Cuando, a los dieciocho, el amor de la infancia de Chantelle la elige como su compañera, jamás imaginó que las cosas saldrían mal. Tras cinco años unida al Alfa de sus sueños, Chantelle es incapaz de concebir y la ridiculizan por ser una mujer estéril. Mientras se esfuerza desesperadamente por tener un hijo, su compañero deja embarazada a su hermanastra y la expulsa de su manada. Con el corazón hecho pedazos y sin un centavo, se topa con su compañero predestinado: el Alfa maldito Valens.
De todas las cosas que podía heredar, Valens heredó la maldición de su padre. Impulsado por ella, invade manadas, desesperado por encontrar a su compañera y a quien rompa la maldición. Entonces se cruza con Chantelle, su salvación.
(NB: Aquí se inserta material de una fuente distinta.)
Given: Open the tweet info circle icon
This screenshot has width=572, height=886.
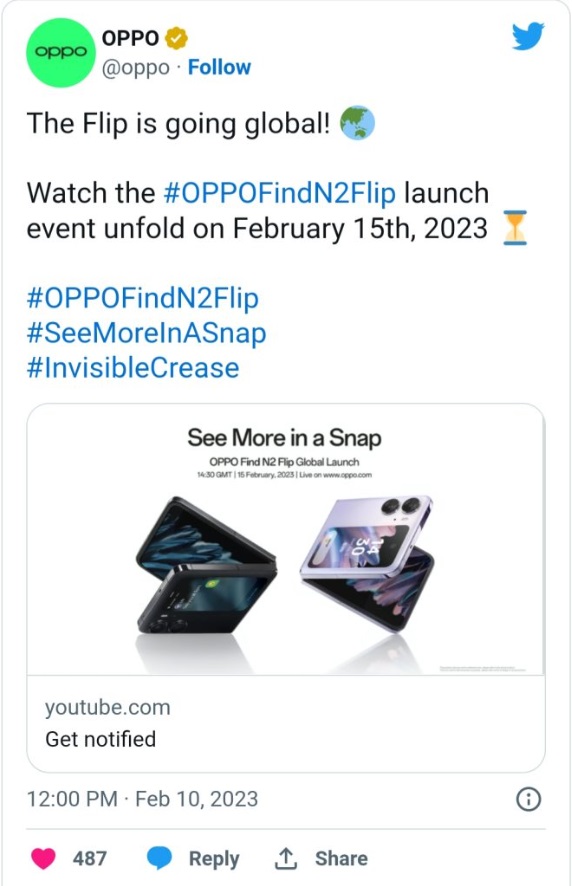Looking at the screenshot, I should tap(529, 800).
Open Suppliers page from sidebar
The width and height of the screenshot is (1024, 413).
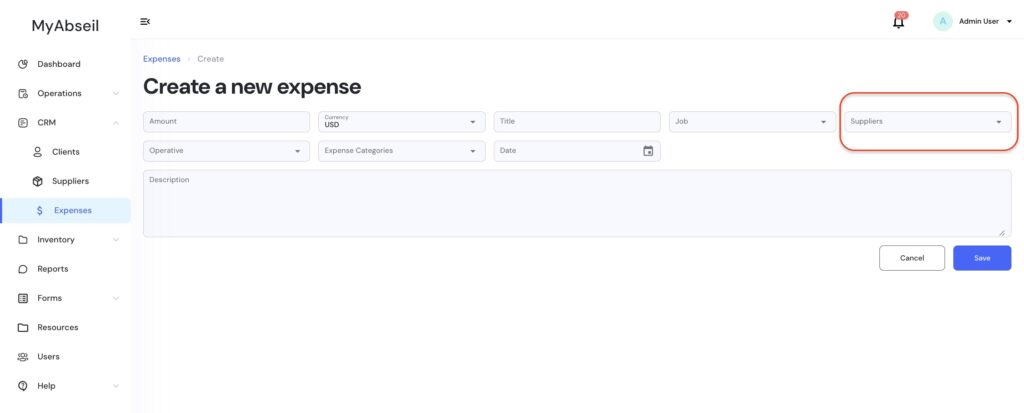tap(70, 181)
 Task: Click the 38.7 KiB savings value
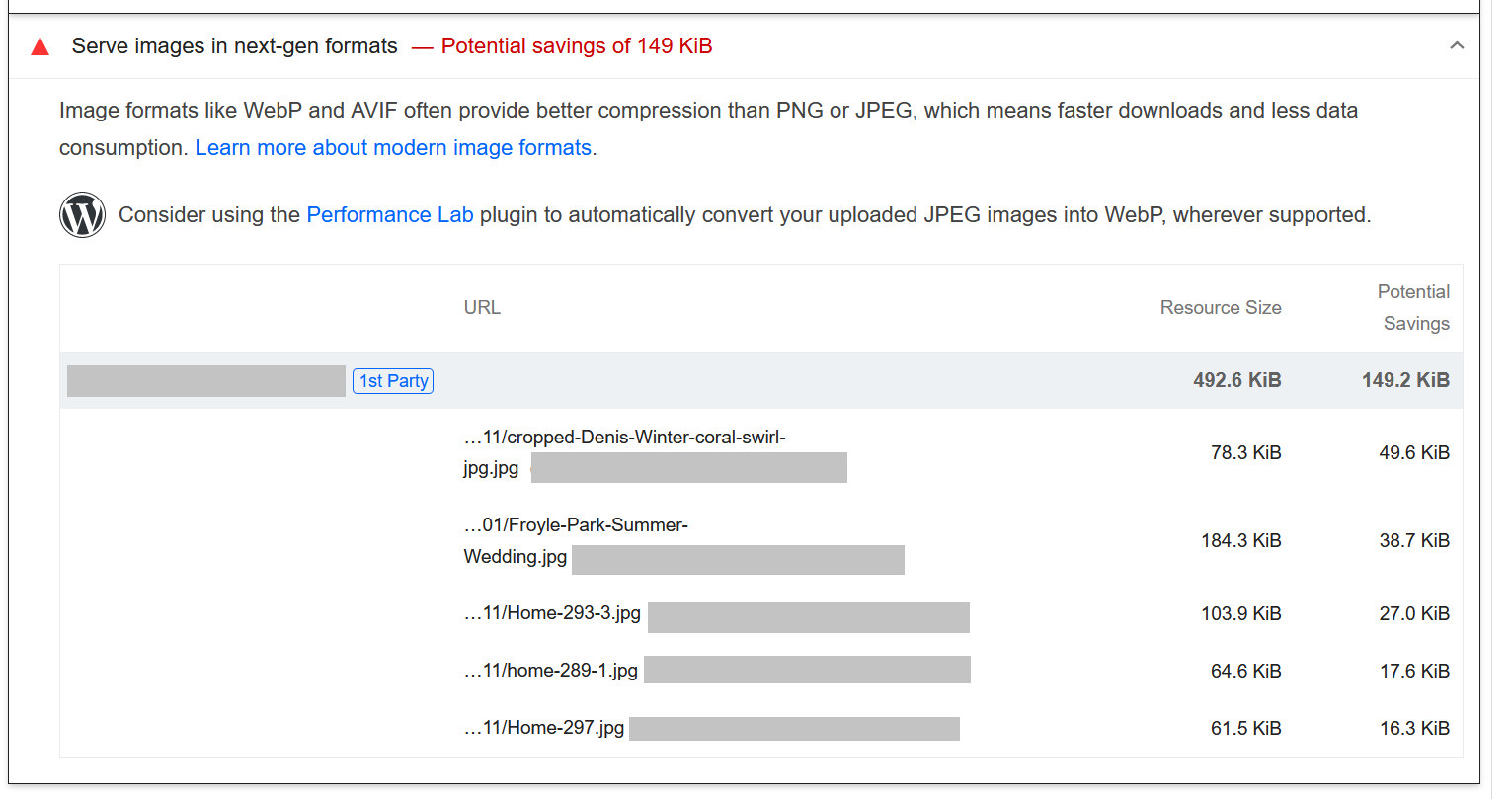point(1413,540)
Una noche es suficiente; una noche entre dos desconocidos. Cuando Chantelle despierta a la mañana siguiente de esa noche decisiva, se calza los zapatos y huye, aterrorizada por el hombre con cuya cama se atrevió a compartir. Valens, por su parte, despierta al día siguiente y ve colores por primera vez en décadas, pero la mujer responsable de su mundo lleno de color ha desaparecido de su lado. Presa del pánico, sale a buscarla, llegando incluso a declararla como buscada.
Después de cinco años intentando tener un hijo, Chantelle está embarazada. Pasa de ser una mujer a la que se burlaban por estéril a una futura madre; de ser una loba sin nada a ser quien rompe la maldición del Alfa maldito. Su vida cambia en un abrir y cerrar de ojos, pero con una hermana celosa, un ex que reclama a su hijo y un enemigo que se hace pasar por amigo, ¿cuánto tiempo podrá disfrutar de su nuevo estatus?
Una relación entre dos personas que ven el mundo de manera distinta está destinada a ser turbulenta, pero ¿podrán el alfa y su omega encontrar un terreno común?